» **What you need to do**
Rewrite the data with every "Locate an element on the screen" changed to "Find an element on the display", leaving everything else untouched.

» **Data listing**
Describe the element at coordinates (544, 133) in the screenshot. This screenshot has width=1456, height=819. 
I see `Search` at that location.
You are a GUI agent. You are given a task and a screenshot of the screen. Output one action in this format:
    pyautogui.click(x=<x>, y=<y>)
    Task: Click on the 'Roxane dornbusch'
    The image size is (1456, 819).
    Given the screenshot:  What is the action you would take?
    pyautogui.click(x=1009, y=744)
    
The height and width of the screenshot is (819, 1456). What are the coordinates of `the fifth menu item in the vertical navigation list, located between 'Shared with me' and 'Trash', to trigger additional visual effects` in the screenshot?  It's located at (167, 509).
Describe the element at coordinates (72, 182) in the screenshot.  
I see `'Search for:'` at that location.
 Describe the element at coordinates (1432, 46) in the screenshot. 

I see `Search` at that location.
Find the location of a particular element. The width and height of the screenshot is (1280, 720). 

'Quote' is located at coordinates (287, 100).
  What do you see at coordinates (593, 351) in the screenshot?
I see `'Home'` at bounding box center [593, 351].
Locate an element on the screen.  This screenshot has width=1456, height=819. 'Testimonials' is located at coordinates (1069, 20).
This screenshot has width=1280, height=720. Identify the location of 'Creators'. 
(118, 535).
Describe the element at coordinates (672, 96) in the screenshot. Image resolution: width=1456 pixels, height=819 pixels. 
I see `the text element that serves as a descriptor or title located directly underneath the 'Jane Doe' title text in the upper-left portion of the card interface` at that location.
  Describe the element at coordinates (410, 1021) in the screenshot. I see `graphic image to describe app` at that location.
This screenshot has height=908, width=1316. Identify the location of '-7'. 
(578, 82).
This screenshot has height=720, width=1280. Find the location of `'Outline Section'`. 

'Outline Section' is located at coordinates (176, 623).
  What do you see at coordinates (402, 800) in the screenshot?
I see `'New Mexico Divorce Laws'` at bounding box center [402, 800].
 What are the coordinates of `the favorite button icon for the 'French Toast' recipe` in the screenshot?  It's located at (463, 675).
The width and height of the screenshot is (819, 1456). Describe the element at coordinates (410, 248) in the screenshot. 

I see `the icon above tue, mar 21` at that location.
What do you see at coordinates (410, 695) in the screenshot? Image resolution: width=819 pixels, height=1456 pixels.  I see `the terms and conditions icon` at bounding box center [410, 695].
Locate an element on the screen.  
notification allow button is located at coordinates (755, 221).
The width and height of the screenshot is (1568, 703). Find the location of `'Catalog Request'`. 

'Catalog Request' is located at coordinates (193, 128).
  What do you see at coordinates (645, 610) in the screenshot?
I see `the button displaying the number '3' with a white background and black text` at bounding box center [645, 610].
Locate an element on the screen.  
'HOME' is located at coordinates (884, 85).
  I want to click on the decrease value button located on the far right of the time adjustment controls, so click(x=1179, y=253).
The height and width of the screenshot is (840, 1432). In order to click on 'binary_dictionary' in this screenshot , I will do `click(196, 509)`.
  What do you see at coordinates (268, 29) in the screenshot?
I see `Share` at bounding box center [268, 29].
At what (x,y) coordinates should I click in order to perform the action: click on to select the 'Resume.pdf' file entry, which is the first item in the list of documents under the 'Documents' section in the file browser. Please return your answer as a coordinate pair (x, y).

» **Exercise result**
Describe the element at coordinates (544, 133) in the screenshot. This screenshot has width=1456, height=819. 
I see `Search` at that location.
You are a GUI agent. You are given a task and a screenshot of the screen. Output one action in this format:
    pyautogui.click(x=<x>, y=<y>)
    Task: Click on the 'Roxane dornbusch'
    The image size is (1456, 819).
    Given the screenshot:  What is the action you would take?
    pyautogui.click(x=1009, y=744)
    
The height and width of the screenshot is (819, 1456). What are the coordinates of `the fifth menu item in the vertical navigation list, located between 'Shared with me' and 'Trash', to trigger additional visual effects` in the screenshot?  It's located at (167, 509).
Describe the element at coordinates (72, 182) in the screenshot.  
I see `'Search for:'` at that location.
 Describe the element at coordinates (1432, 46) in the screenshot. 

I see `Search` at that location.
Find the location of a particular element. The width and height of the screenshot is (1280, 720). 

'Quote' is located at coordinates (287, 100).
  What do you see at coordinates (593, 351) in the screenshot?
I see `'Home'` at bounding box center [593, 351].
Find an element on the display.  This screenshot has width=1456, height=819. 'Testimonials' is located at coordinates (1069, 20).
This screenshot has width=1280, height=720. Identify the location of 'Creators'. 
(118, 535).
Describe the element at coordinates (672, 96) in the screenshot. Image resolution: width=1456 pixels, height=819 pixels. 
I see `the text element that serves as a descriptor or title located directly underneath the 'Jane Doe' title text in the upper-left portion of the card interface` at that location.
  Describe the element at coordinates (410, 1021) in the screenshot. I see `graphic image to describe app` at that location.
This screenshot has height=908, width=1316. Identify the location of '-7'. 
(578, 82).
This screenshot has height=720, width=1280. Find the location of `'Outline Section'`. 

'Outline Section' is located at coordinates (176, 623).
  What do you see at coordinates (402, 800) in the screenshot?
I see `'New Mexico Divorce Laws'` at bounding box center [402, 800].
 What are the coordinates of `the favorite button icon for the 'French Toast' recipe` in the screenshot?  It's located at (463, 675).
The width and height of the screenshot is (819, 1456). Describe the element at coordinates (410, 248) in the screenshot. 

I see `the icon above tue, mar 21` at that location.
What do you see at coordinates (410, 695) in the screenshot? Image resolution: width=819 pixels, height=1456 pixels.  I see `the terms and conditions icon` at bounding box center [410, 695].
Find an element on the display.  
notification allow button is located at coordinates (755, 221).
The width and height of the screenshot is (1568, 703). Find the location of `'Catalog Request'`. 

'Catalog Request' is located at coordinates (193, 128).
  What do you see at coordinates (645, 610) in the screenshot?
I see `the button displaying the number '3' with a white background and black text` at bounding box center [645, 610].
Find an element on the display.  
'HOME' is located at coordinates (884, 85).
  I want to click on the decrease value button located on the far right of the time adjustment controls, so click(x=1179, y=253).
The height and width of the screenshot is (840, 1432). In order to click on 'binary_dictionary' in this screenshot , I will do `click(196, 509)`.
  What do you see at coordinates (268, 29) in the screenshot?
I see `Share` at bounding box center [268, 29].
At what (x,y) coordinates should I click in order to perform the action: click on to select the 'Resume.pdf' file entry, which is the first item in the list of documents under the 'Documents' section in the file browser. Please return your answer as a coordinate pair (x, y).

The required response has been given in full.